Collected data
______________________________

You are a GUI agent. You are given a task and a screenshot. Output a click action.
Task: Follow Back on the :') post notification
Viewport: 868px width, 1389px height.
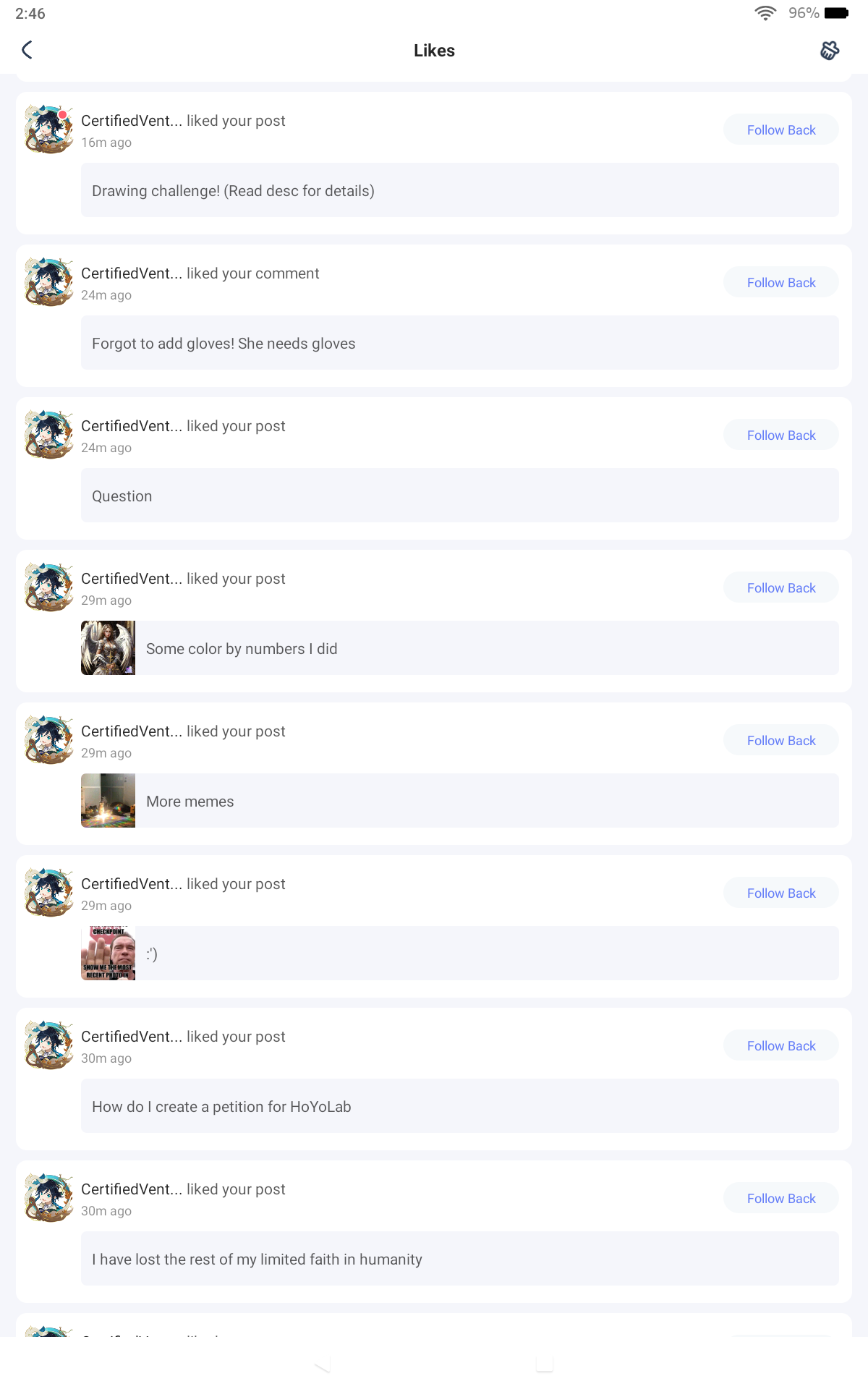(x=781, y=893)
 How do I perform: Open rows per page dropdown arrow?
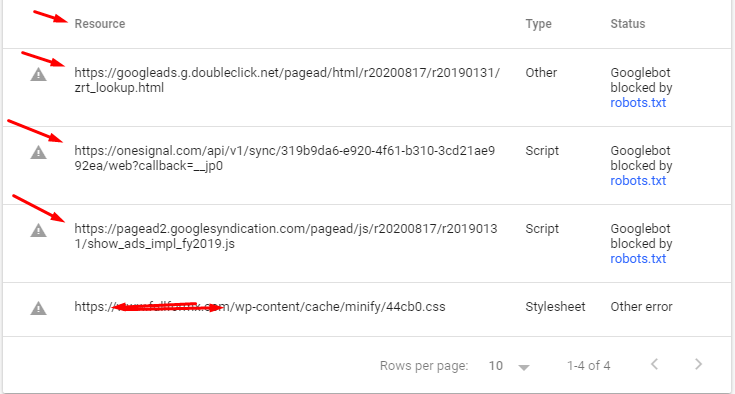[524, 367]
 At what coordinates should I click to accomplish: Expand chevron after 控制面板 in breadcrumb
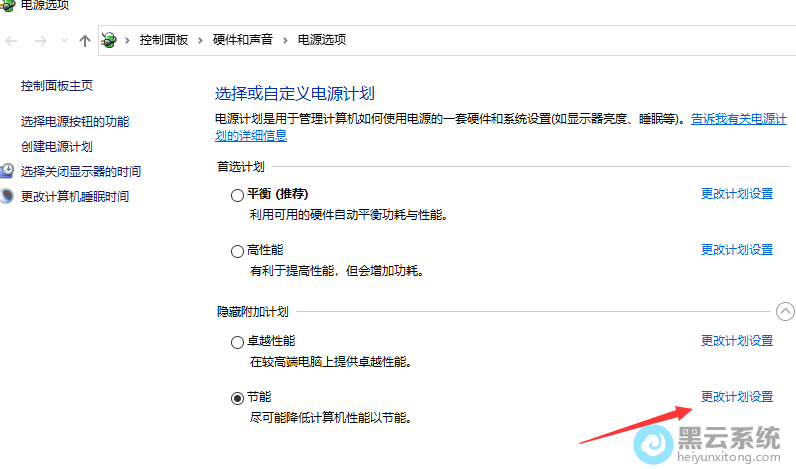201,40
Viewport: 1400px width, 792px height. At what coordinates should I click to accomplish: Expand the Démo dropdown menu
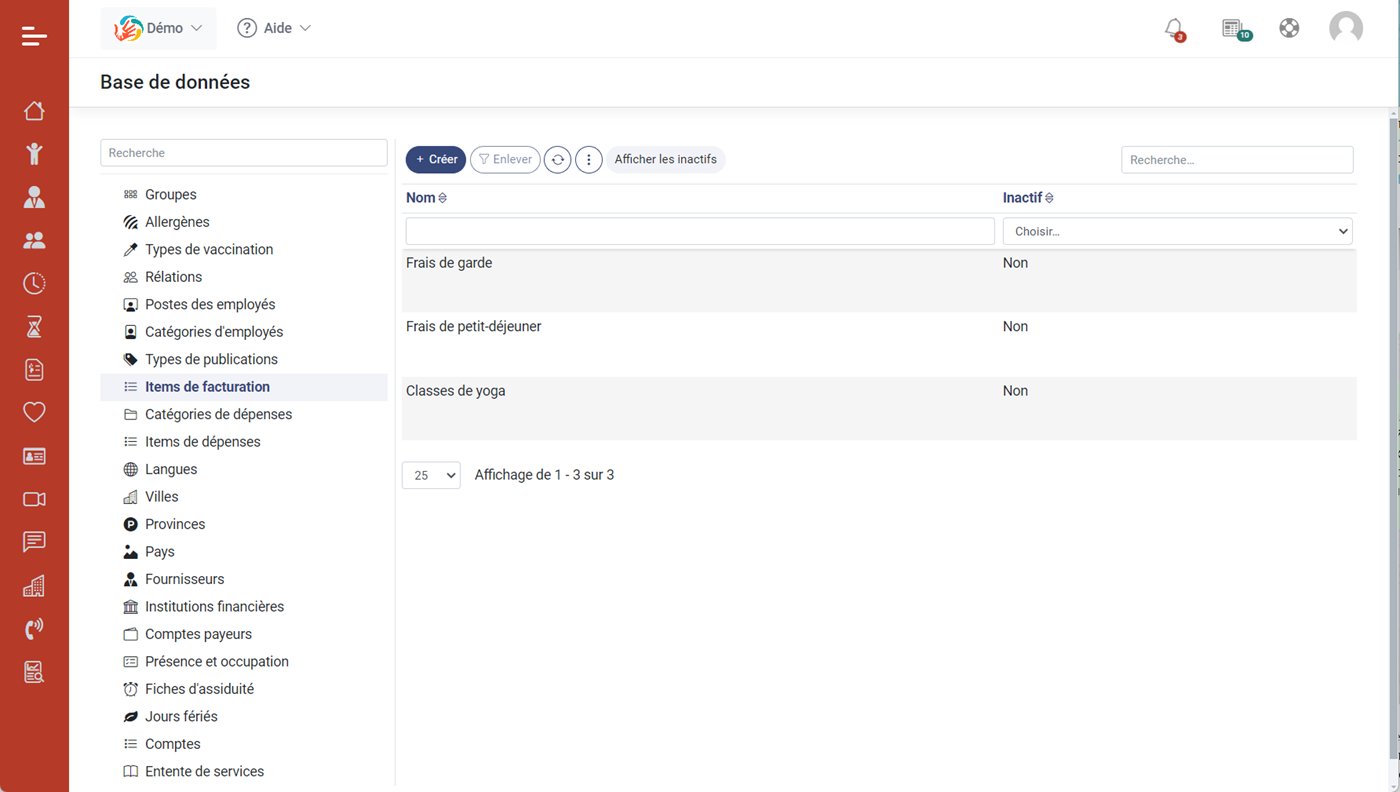[x=159, y=28]
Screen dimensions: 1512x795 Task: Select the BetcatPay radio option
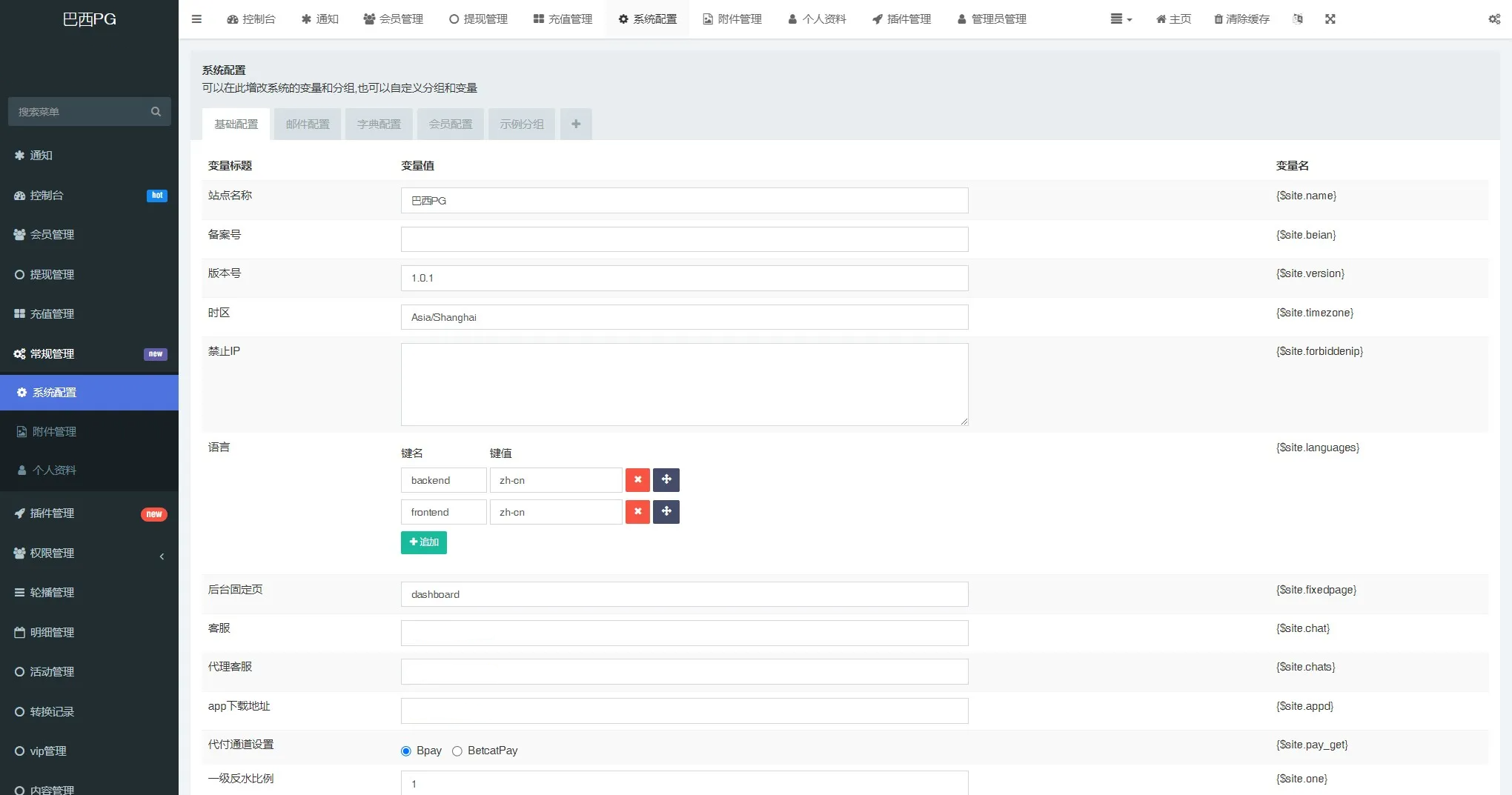pyautogui.click(x=457, y=751)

______________________________

Apart from the pictures, which are to be omitted, every record must be transcribed exactly.

You are a GUI agent. You are given a task and a screenshot. Output a click action.
Task: Follow Back on the :') post notification
Viewport: 868px width, 1389px height.
(x=781, y=893)
 How do I perform: Open rows per page dropdown arrow?
[524, 367]
 At what coordinates should I click to accomplish: Expand chevron after 控制面板 in breadcrumb
201,40
Viewport: 1400px width, 792px height. At what coordinates should I click to accomplish: Expand the Démo dropdown menu
[x=159, y=28]
Screen dimensions: 1512x795 Task: Select the BetcatPay radio option
pyautogui.click(x=457, y=751)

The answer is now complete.